━━━━━ Textauszug

Business Rules kontra Anforderungen – worin liegen eigentlich die Unterschiede?

In meinen Projekten bzw. Trainings werde ich immer wieder von meinen Kunden gefragt, worin denn genau die Unterschiede in den Methoden, Techniken oder dem Vorgehen zwischen einer reinen System- und einer Geschäftsprozessanalyse bestehen. Diese Frage ist eigentlich ziemlich schnell und einfach zu beantworten: die Unterschiede in der Dokumentation (das Vorgehen unterscheidet sich stark) sind nur marginal, denn im Prinzip ist nur der Betrachtungsgegenstand (z.B. ein System gegenüber einer Abteilung) ein anderer.

━━━━━━━━━━
━━━━━ Bereitgestellte Daten

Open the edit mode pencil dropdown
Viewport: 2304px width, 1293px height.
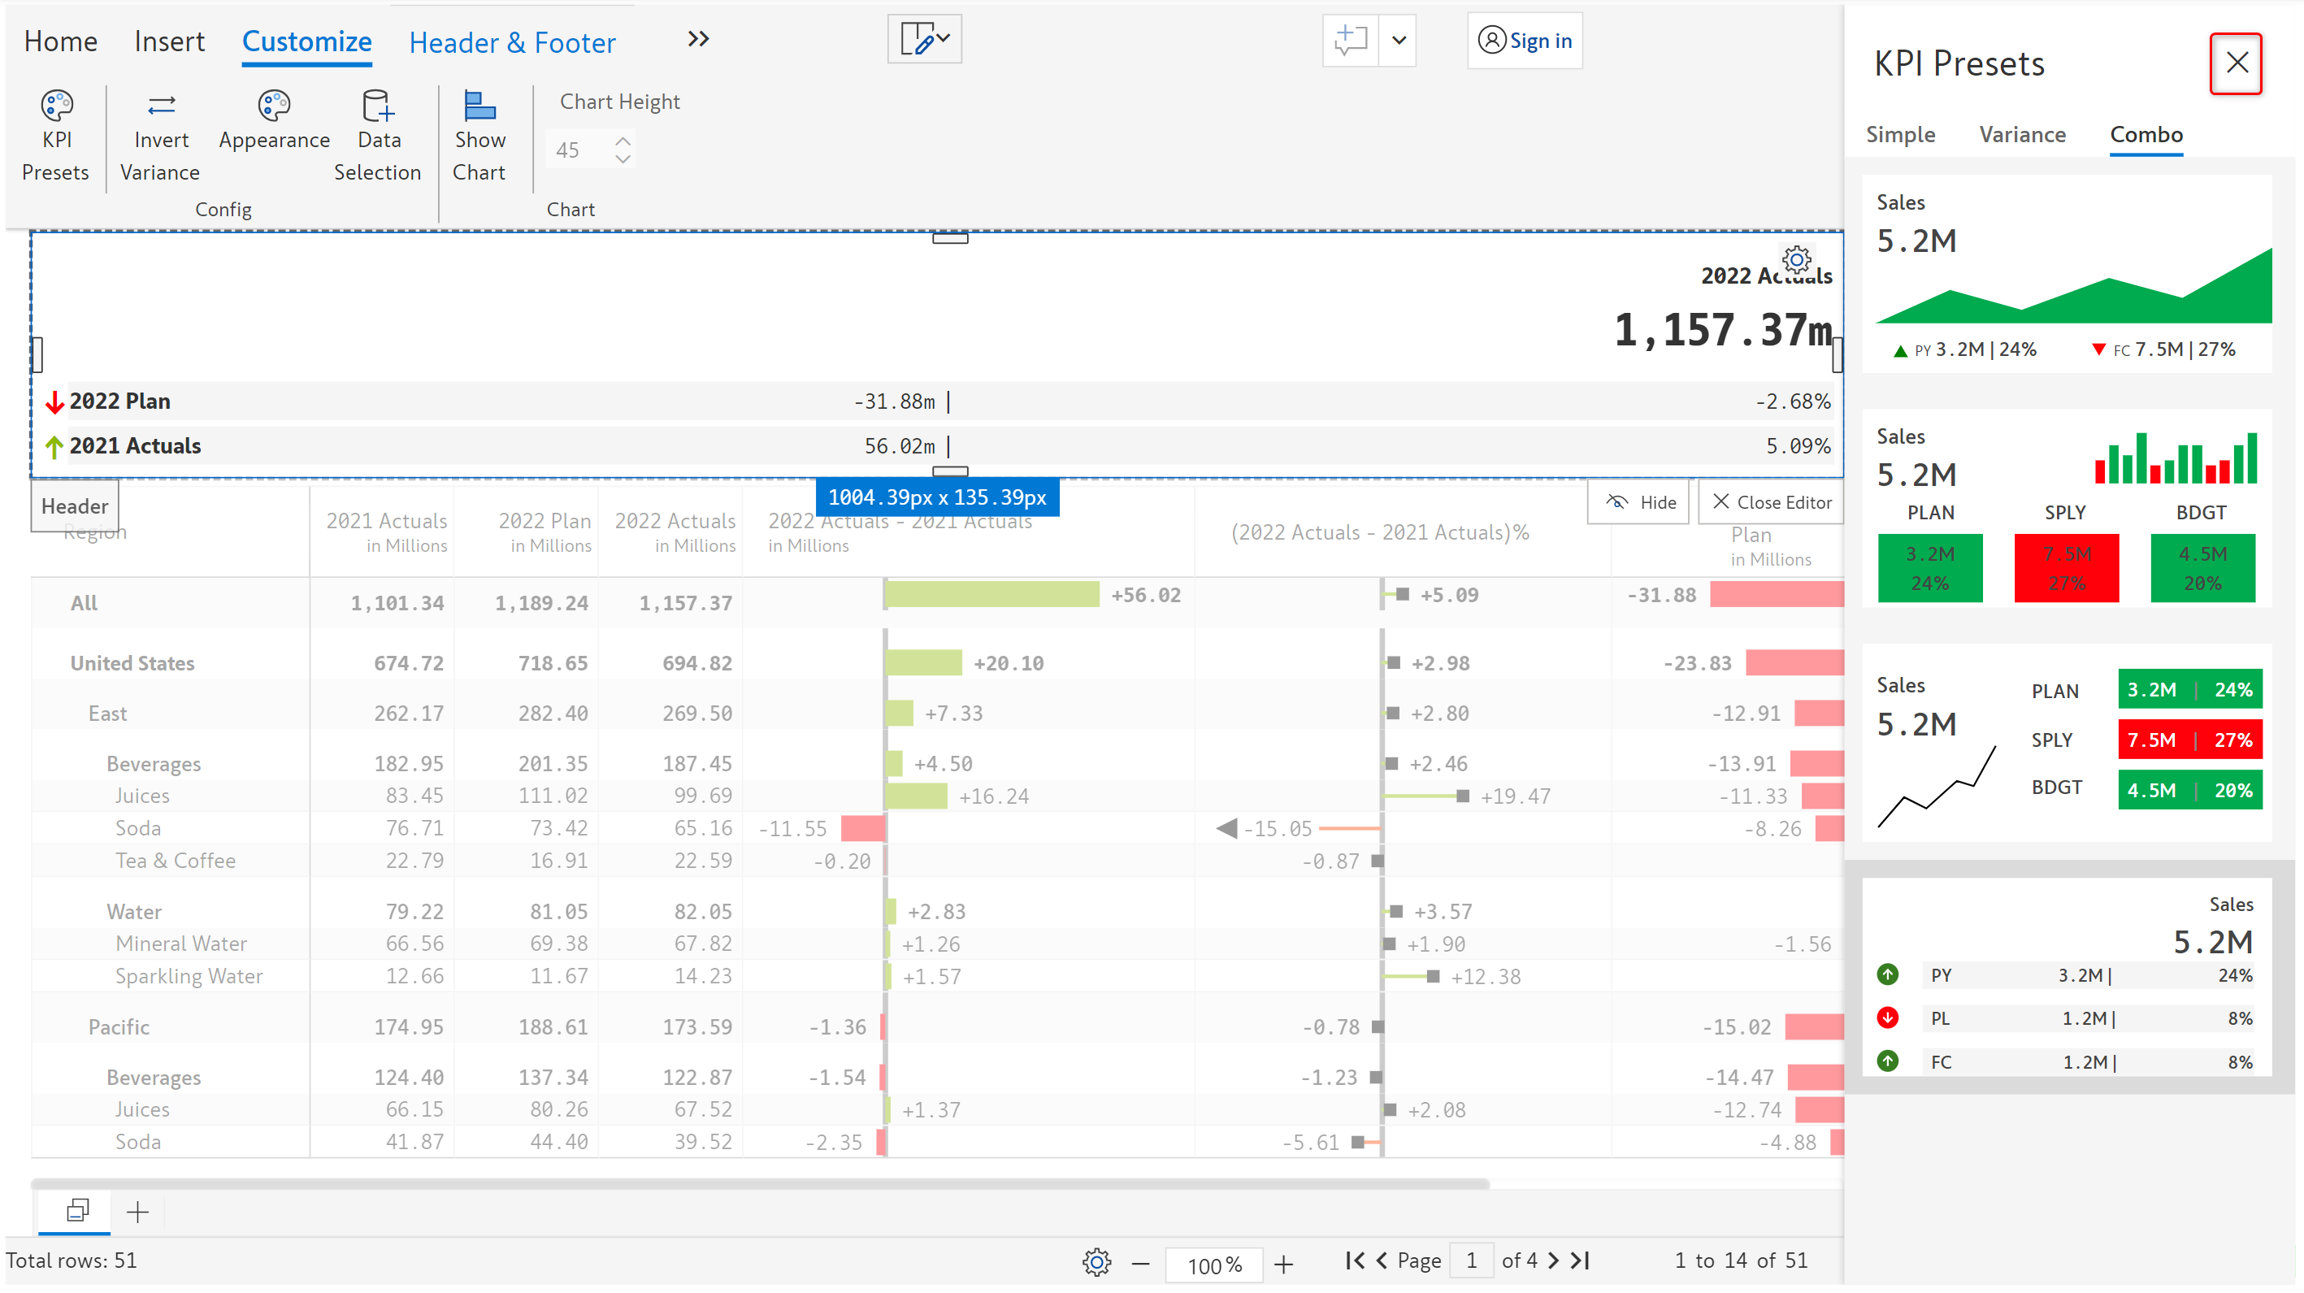point(924,39)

━━━━━━━━━━

Aufgabenstellung: Gib bitte aus dem Textauszug über Business Rules und Anforderungen die Stelle wortgetreu aus, beginnend mit „Business Rules kontra“ und fortlaufend bis einschließlich „Abteilung) ein anderer.“.

Ergebnis:
Business Rules kontra Anforderungen – worin liegen eigentlich die Unterschiede?

In meinen Projekten bzw. Trainings werde ich immer wieder von meinen Kunden gefragt, worin denn genau die Unterschiede in den Methoden, Techniken oder dem Vorgehen zwischen einer reinen System- und einer Geschäftsprozessanalyse bestehen. Diese Frage ist eigentlich ziemlich schnell und einfach zu beantworten: die Unterschiede in der Dokumentation (das Vorgehen unterscheidet sich stark) sind nur marginal, denn im Prinzip ist nur der Betrachtungsgegenstand (z.B. ein System gegenüber einer Abteilung) ein anderer.